First thing I would try is removing the Mod to run Open XR and see how it behaves in Steam VR with no mods.

  • Like 1
Posted
Just now, dburne said:

First thing I would try is removing the Mod to run Open XR and see how it behaves in Steam VR with no mods.

iRacing has native OpenXR implementation though.  

Posted (edited)

Do you have the latest ME firmware, MEI drivers and chipset software installed? Device manager showing anything unidentified?

 

I run my p-cores/e cores in adaptive mode, with the load line calibration with the most v-droop, and with c-states on. Also have tvb voltage optimizations on. This lowers the temps quite a bit..

Edited by DBCOOPER011
  • Thanks 1
Posted
1 hour ago, DBCOOPER011 said:

Do you have the latest ME firmware, MEI drivers and chipset software installed? Device manager showing anything unidentified?

 

I run my p-cores/e cores in adaptive mode, with the load line calibration with the most v-droop, and with c-states on. Also have tvb voltage optimizations on. This lowers the temps quite a bit..

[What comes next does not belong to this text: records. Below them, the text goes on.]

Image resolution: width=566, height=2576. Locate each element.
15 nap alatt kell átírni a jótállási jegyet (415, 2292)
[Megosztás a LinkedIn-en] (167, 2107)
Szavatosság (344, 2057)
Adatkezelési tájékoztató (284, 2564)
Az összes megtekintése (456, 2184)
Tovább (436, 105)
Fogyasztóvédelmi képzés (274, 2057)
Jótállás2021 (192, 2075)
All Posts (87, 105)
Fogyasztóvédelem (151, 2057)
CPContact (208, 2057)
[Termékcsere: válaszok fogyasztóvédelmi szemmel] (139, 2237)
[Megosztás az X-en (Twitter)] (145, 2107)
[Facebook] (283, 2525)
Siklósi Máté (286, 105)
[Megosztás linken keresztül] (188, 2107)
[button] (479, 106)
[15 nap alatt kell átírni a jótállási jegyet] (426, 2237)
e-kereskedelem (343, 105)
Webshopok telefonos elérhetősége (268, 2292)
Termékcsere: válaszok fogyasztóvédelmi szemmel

I do have the ME firmware, MEI drivers and chipset updates done. 
 

I may have found what the issue might be though. I was checking in the case to see if there was anything obvious I may have missed before and there was. I was thinking maybe a memory module not fully seated, but it’s the case fans. More like the flow direction of the case fans. I have 9 fans in the case, 5 total on the AIOs, 4 more and I guess I installed all of them as exhaust fans ?
 

Just to check, I took the side panel off and ran everything just as normal. Not only did it not crash, but when I finished, GPU, hot spot and GPU memory temperatures were about 9C lower than before. I didn’t have much time today to investigate further, but I’ll continue like this a couple of days and on the weekend swap case fans’ flow direction. 

Posted
On 12/6/2022 at 3:42 AM, kissTheSky said:

I have 9 fans in the case, 5 total on the AIOs, 4 more and I guess I installed all of them as exhaust fans ?.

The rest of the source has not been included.